Records to use:

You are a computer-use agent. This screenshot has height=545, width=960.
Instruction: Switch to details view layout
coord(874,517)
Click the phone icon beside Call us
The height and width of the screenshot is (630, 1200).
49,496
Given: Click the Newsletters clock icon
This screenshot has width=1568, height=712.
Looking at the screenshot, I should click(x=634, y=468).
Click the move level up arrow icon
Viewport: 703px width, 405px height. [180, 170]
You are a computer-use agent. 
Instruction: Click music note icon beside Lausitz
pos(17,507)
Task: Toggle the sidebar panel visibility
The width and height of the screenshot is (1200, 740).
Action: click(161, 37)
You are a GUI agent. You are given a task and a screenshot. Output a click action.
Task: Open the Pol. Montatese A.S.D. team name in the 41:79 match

Your objective: The response must contain each line above that holds the string "computer".

Exercise answer:
You are a computer-use agent. This screenshot has height=545, width=960.
You are a computer-use agent. 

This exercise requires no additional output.